■ What you are asked to do: Copy the passage of the Fallisia text that begins at the words "Fallisia is a" and stops after "Pigment is absent.", substituting "white blood cells" for "leukocytes".

[Reading text]

Fallisia

Scientific classification
- Domain: Eukaryota
- Clade: Sar
- Clade: Alveolata
- Phylum: Apicomplexa
- Class: Aconoidasida
- Order: Haemospororida
- Family: Garniidae
- Genus: Fallisia
- Species: Subgenus Fallisia Fallisia audaciosa; Fallisia biporcati; Fallisia copemani ; Fallisia effusa; Fallisia modesta; Fallisia siamense; Fallisia simplex; Subgenus Plasmodiodes Fallisia neotropicalis;

= Fallisia =

Genus of single-celled organisms

Fallisia is a genus of the family Plasmodiidae.

The genus was created by Lainson, Landau and Shaw in 1974. A revision of the genus Plasmodium by Levine in 1985 considered this subgenus to be a synonym of Plasmodium. The description of a new species Plasmodium siamense by Telford in 1986 lead to a resurrection of this as a subgenus. Further revision of its taxonomic status has led to its elevation to genus status.

Species in this genus infect birds and lizards.

== Diagnostic features ==

Species in this genus have the following characteristics:

The schizonts and gametocytes are found in the circulating leukocytes and thrombocytess.

Pigment is absent.

== Subgenera ==

There are two recognised subgena - Fallisia Telford 1998 and Plasmodiodes Gabaldon, Ulloa & Zerpa 1985. Species in Fallisia infect lizards and those in Plasmodiodes infect birds.

Until confirmed by molecular methods this classification should be regarded as tentative.

== Host distribution ==

These species infect lizards of the Iguanidae and Teiidae. They may also infect the Scincidae.

== Distribution==

These parasites are found in the Neotropical area.

[/Reading text]
[Raw data]

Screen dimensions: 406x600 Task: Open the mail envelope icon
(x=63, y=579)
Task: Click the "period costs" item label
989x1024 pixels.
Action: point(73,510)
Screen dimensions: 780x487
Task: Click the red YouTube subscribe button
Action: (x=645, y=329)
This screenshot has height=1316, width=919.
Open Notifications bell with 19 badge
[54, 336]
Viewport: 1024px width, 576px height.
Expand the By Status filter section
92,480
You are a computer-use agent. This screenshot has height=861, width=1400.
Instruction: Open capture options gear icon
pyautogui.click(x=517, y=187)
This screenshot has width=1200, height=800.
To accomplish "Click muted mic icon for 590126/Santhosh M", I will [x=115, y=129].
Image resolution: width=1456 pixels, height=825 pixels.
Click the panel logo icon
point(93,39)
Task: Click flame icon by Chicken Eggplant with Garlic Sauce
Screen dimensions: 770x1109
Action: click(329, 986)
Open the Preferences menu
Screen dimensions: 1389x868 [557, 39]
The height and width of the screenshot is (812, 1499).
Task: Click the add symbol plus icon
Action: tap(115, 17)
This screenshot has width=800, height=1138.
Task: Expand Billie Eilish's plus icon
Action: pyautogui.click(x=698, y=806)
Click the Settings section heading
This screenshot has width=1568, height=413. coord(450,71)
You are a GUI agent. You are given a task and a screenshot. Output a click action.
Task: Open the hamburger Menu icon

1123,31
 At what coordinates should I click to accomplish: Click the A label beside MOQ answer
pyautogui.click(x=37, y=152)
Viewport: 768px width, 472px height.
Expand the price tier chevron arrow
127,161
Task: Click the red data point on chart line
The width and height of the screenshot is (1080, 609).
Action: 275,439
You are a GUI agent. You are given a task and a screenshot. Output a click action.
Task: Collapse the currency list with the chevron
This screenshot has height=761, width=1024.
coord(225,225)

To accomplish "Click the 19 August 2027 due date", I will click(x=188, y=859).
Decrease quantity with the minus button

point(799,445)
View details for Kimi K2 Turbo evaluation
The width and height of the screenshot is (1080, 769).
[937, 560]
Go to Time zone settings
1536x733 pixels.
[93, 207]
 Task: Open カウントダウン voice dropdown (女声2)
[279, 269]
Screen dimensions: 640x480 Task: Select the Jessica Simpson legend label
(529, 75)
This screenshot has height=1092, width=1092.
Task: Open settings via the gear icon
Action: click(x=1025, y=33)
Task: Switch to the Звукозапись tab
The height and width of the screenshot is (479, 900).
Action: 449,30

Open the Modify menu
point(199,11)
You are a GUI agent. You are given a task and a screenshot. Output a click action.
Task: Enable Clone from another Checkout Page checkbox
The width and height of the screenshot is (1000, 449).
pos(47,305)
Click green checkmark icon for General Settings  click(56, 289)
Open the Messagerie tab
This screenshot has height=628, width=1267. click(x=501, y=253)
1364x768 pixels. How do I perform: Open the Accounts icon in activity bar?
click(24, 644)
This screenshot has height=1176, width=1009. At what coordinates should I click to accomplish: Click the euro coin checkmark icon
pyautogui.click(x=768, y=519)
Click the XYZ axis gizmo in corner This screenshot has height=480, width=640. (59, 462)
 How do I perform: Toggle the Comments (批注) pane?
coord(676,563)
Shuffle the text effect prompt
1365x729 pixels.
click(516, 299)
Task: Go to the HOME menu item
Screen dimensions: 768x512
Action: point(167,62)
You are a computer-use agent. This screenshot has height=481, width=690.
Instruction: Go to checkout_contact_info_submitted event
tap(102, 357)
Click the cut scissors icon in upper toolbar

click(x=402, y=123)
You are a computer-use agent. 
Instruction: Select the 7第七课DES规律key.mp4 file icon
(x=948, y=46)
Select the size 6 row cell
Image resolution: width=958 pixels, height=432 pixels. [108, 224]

[/Raw data]

■ Your solution:
Fallisia is a genus of the family Plasmodiidae.

The genus was created by Lainson, Landau and Shaw in 1974. A revision of the genus Plasmodium by Levine in 1985 considered this subgenus to be a synonym of Plasmodium. The description of a new species Plasmodium siamense by Telford in 1986 lead to a resurrection of this as a subgenus. Further revision of its taxonomic status has led to its elevation to genus status.

Species in this genus infect birds and lizards.

== Diagnostic features ==

Species in this genus have the following characteristics:

The schizonts and gametocytes are found in the circulating white blood cells and thrombocytess.

Pigment is absent.